Render every line of the entries below as a Markdown table with the columns Row and Entry line. Skip blank lines.

» DATA FOR THE TASK:
---------------

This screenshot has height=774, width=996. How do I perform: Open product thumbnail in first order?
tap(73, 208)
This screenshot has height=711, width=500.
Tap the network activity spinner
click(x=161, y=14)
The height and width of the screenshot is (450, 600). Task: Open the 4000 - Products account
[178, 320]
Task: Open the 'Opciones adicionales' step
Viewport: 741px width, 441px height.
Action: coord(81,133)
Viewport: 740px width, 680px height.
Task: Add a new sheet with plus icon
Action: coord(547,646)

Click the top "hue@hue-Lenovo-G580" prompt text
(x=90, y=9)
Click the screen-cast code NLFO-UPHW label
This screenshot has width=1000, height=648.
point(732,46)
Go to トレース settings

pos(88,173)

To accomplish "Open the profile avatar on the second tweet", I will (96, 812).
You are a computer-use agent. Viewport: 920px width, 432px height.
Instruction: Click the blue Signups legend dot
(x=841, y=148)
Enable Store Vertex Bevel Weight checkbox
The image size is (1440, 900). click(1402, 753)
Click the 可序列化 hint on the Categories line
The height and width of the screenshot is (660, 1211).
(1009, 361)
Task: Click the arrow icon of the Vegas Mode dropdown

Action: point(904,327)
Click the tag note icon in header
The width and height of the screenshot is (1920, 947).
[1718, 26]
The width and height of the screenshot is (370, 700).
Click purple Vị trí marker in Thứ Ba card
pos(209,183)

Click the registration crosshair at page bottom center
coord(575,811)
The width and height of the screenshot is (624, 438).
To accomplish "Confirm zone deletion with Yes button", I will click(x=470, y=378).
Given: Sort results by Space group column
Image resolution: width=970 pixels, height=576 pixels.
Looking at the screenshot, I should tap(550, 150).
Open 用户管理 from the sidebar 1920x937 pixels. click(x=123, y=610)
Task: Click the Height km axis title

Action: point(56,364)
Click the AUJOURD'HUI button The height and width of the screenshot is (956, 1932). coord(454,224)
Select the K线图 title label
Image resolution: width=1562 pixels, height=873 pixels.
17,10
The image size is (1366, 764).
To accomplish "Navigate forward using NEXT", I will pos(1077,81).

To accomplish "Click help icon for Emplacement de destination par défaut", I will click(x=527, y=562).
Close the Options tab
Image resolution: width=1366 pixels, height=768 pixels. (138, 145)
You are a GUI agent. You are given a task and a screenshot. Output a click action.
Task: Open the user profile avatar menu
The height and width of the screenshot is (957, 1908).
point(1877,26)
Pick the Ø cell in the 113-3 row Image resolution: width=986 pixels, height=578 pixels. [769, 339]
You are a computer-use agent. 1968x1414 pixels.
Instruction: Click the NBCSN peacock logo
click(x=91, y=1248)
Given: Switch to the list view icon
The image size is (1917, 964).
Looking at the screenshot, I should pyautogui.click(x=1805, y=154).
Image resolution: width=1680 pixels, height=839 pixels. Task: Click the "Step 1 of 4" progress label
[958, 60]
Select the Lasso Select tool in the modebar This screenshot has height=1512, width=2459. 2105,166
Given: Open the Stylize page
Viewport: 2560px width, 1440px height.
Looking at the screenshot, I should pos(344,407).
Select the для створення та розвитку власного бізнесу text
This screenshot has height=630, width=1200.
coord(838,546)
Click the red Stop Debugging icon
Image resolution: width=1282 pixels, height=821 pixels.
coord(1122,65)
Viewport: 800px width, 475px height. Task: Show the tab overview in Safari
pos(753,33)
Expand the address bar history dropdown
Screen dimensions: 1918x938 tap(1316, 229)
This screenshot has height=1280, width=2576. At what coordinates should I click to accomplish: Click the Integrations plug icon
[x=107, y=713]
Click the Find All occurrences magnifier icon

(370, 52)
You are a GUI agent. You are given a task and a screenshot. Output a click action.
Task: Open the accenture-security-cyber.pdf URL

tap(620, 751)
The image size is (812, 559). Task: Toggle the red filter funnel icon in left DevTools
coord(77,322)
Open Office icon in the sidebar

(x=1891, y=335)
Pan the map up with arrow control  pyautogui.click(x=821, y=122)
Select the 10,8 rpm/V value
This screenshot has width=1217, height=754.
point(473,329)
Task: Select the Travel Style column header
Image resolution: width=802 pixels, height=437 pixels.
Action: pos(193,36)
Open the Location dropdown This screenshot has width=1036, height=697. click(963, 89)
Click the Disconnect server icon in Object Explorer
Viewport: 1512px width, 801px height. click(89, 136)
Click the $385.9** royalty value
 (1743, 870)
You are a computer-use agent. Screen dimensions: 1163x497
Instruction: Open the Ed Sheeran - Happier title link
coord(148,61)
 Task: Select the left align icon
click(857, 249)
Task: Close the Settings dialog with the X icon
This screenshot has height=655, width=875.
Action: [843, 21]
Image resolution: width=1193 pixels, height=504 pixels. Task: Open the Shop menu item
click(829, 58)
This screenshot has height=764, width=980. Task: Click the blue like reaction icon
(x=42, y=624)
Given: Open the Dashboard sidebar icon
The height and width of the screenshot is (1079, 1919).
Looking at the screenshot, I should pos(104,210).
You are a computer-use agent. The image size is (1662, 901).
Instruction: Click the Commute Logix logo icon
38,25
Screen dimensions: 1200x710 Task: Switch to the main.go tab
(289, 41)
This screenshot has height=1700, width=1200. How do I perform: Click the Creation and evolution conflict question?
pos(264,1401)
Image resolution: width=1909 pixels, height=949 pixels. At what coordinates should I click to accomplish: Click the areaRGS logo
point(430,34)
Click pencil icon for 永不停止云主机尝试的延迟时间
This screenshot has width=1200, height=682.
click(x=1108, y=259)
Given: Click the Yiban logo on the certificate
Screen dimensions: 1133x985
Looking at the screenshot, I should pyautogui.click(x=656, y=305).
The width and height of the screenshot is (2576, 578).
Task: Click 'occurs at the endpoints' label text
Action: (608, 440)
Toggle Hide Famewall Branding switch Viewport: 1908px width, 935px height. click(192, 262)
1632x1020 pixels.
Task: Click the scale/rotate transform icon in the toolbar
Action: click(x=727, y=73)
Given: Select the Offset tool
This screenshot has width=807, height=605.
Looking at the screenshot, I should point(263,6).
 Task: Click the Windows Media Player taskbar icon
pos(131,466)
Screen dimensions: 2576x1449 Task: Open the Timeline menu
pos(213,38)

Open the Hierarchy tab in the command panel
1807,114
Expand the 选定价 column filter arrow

---------------

» TASK ANSWER:
| Row | Entry line |
|---|---|
| 1 | This screenshot has height=774, width=996. How do I perform: Open product thumbnail in first order? |
| 2 | tap(73, 208) |
| 3 | This screenshot has height=711, width=500. |
| 4 | Tap the network activity spinner |
| 5 | click(x=161, y=14) |
| 6 | The height and width of the screenshot is (450, 600). Task: Open the 4000 - Products account |
| 7 | [178, 320] |
| 8 | Task: Open the 'Opciones adicionales' step |
| 9 | Viewport: 741px width, 441px height. |
| 10 | Action: coord(81,133) |
| 11 | Viewport: 740px width, 680px height. |
| 12 | Task: Add a new sheet with plus icon |
| 13 | Action: coord(547,646) |
| 14 | Click the top "hue@hue-Lenovo-G580" prompt text |
| 15 | (x=90, y=9) |
| 16 | Click the screen-cast code NLFO-UPHW label |
| 17 | This screenshot has width=1000, height=648. |
| 18 | point(732,46) |
| 19 | Go to トレース settings |
| 20 | pos(88,173) |
| 21 | To accomplish "Open the profile avatar on the second tweet", I will (96, 812). |
| 22 | You are a computer-use agent. Viewport: 920px width, 432px height. |
| 23 | Instruction: Click the blue Signups legend dot |
| 24 | (x=841, y=148) |
| 25 | Enable Store Vertex Bevel Weight checkbox |
| 26 | The image size is (1440, 900). click(1402, 753) |
| 27 | Click the 可序列化 hint on the Categories line |
| 28 | The height and width of the screenshot is (660, 1211). |
| 29 | (1009, 361) |
| 30 | Task: Click the arrow icon of the Vegas Mode dropdown |
| 31 | Action: point(904,327) |
| 32 | Click the tag note icon in header |
| 33 | The width and height of the screenshot is (1920, 947). |
| 34 | [1718, 26] |
| 35 | The width and height of the screenshot is (370, 700). |
| 36 | Click purple Vị trí marker in Thứ Ba card |
| 37 | pos(209,183) |
| 38 | Click the registration crosshair at page bottom center |
| 39 | coord(575,811) |
| 40 | The width and height of the screenshot is (624, 438). |
| 41 | To accomplish "Confirm zone deletion with Yes button", I will click(x=470, y=378). |
| 42 | Given: Sort results by Space group column |
| 43 | Image resolution: width=970 pixels, height=576 pixels. |
| 44 | Looking at the screenshot, I should tap(550, 150). |
| 45 | Open 用户管理 from the sidebar 1920x937 pixels. click(x=123, y=610) |
| 46 | Task: Click the Height km axis title |
| 47 | Action: point(56,364) |
| 48 | Click the AUJOURD'HUI button The height and width of the screenshot is (956, 1932). coord(454,224) |
| 49 | Select the K线图 title label |
| 50 | Image resolution: width=1562 pixels, height=873 pixels. |
| 51 | 17,10 |
| 52 | The image size is (1366, 764). |
| 53 | To accomplish "Navigate forward using NEXT", I will pos(1077,81). |
| 54 | To accomplish "Click help icon for Emplacement de destination par défaut", I will click(x=527, y=562). |
| 55 | Close the Options tab |
| 56 | Image resolution: width=1366 pixels, height=768 pixels. (138, 145) |
| 57 | You are a GUI agent. You are given a task and a screenshot. Output a click action. |
| 58 | Task: Open the user profile avatar menu |
| 59 | The height and width of the screenshot is (957, 1908). |
| 60 | point(1877,26) |
| 61 | Pick the Ø cell in the 113-3 row Image resolution: width=986 pixels, height=578 pixels. [769, 339] |
| 62 | You are a computer-use agent. 1968x1414 pixels. |
| 63 | Instruction: Click the NBCSN peacock logo |
| 64 | click(x=91, y=1248) |
| 65 | Given: Switch to the list view icon |
| 66 | The image size is (1917, 964). |
| 67 | Looking at the screenshot, I should pyautogui.click(x=1805, y=154). |
| 68 | Image resolution: width=1680 pixels, height=839 pixels. Task: Click the "Step 1 of 4" progress label |
| 69 | [958, 60] |
| 70 | Select the Lasso Select tool in the modebar This screenshot has height=1512, width=2459. 2105,166 |
| 71 | Given: Open the Stylize page |
| 72 | Viewport: 2560px width, 1440px height. |
| 73 | Looking at the screenshot, I should pos(344,407). |
| 74 | Select the для створення та розвитку власного бізнесу text |
| 75 | This screenshot has height=630, width=1200. |
| 76 | coord(838,546) |
| 77 | Click the red Stop Debugging icon |
| 78 | Image resolution: width=1282 pixels, height=821 pixels. |
| 79 | coord(1122,65) |
| 80 | Viewport: 800px width, 475px height. Task: Show the tab overview in Safari |
| 81 | pos(753,33) |
| 82 | Expand the address bar history dropdown |
| 83 | Screen dimensions: 1918x938 tap(1316, 229) |
| 84 | This screenshot has height=1280, width=2576. At what coordinates should I click to accomplish: Click the Integrations plug icon |
| 85 | [x=107, y=713] |
| 86 | Click the Find All occurrences magnifier icon |
| 87 | (370, 52) |
| 88 | You are a GUI agent. You are given a task and a screenshot. Output a click action. |
| 89 | Task: Open the accenture-security-cyber.pdf URL |
| 90 | tap(620, 751) |
| 91 | The image size is (812, 559). Task: Toggle the red filter funnel icon in left DevTools |
| 92 | coord(77,322) |
| 93 | Open Office icon in the sidebar |
| 94 | (x=1891, y=335) |
| 95 | Pan the map up with arrow control  pyautogui.click(x=821, y=122) |
| 96 | Select the 10,8 rpm/V value |
| 97 | This screenshot has width=1217, height=754. |
| 98 | point(473,329) |
| 99 | Task: Select the Travel Style column header |
| 100 | Image resolution: width=802 pixels, height=437 pixels. |
| 101 | Action: pos(193,36) |
| 102 | Open the Location dropdown This screenshot has width=1036, height=697. click(963, 89) |
| 103 | Click the Disconnect server icon in Object Explorer |
| 104 | Viewport: 1512px width, 801px height. click(89, 136) |
| 105 | Click the $385.9** royalty value |
| 106 |  (1743, 870) |
| 107 | You are a computer-use agent. Screen dimensions: 1163x497 |
| 108 | Instruction: Open the Ed Sheeran - Happier title link |
| 109 | coord(148,61) |
| 110 |  Task: Select the left align icon |
| 111 | click(857, 249) |
| 112 | Task: Close the Settings dialog with the X icon |
| 113 | This screenshot has height=655, width=875. |
| 114 | Action: [843, 21] |
| 115 | Image resolution: width=1193 pixels, height=504 pixels. Task: Open the Shop menu item |
| 116 | click(829, 58) |
| 117 | This screenshot has height=764, width=980. Task: Click the blue like reaction icon |
| 118 | (x=42, y=624) |
| 119 | Given: Open the Dashboard sidebar icon |
| 120 | The height and width of the screenshot is (1079, 1919). |
| 121 | Looking at the screenshot, I should pos(104,210). |
| 122 | You are a computer-use agent. The image size is (1662, 901). |
| 123 | Instruction: Click the Commute Logix logo icon |
| 124 | 38,25 |
| 125 | Screen dimensions: 1200x710 Task: Switch to the main.go tab |
| 126 | (289, 41) |
| 127 | This screenshot has height=1700, width=1200. How do I perform: Click the Creation and evolution conflict question? |
| 128 | pos(264,1401) |
| 129 | Image resolution: width=1909 pixels, height=949 pixels. At what coordinates should I click to accomplish: Click the areaRGS logo |
| 130 | point(430,34) |
| 131 | Click pencil icon for 永不停止云主机尝试的延迟时间 |
| 132 | This screenshot has width=1200, height=682. |
| 133 | click(x=1108, y=259) |
| 134 | Given: Click the Yiban logo on the certificate |
| 135 | Screen dimensions: 1133x985 |
| 136 | Looking at the screenshot, I should pyautogui.click(x=656, y=305). |
| 137 | The width and height of the screenshot is (2576, 578). |
| 138 | Task: Click 'occurs at the endpoints' label text |
| 139 | Action: (608, 440) |
| 140 | Toggle Hide Famewall Branding switch Viewport: 1908px width, 935px height. click(192, 262) |
| 141 | 1632x1020 pixels. |
| 142 | Task: Click the scale/rotate transform icon in the toolbar |
| 143 | Action: click(x=727, y=73) |
| 144 | Given: Select the Offset tool |
| 145 | This screenshot has width=807, height=605. |
| 146 | Looking at the screenshot, I should point(263,6). |
| 147 |  Task: Click the Windows Media Player taskbar icon |
| 148 | pos(131,466) |
| 149 | Screen dimensions: 2576x1449 Task: Open the Timeline menu |
| 150 | pos(213,38) |
| 151 | Open the Hierarchy tab in the command panel |
| 152 | 1807,114 |
| 153 | Expand the 选定价 column filter arrow |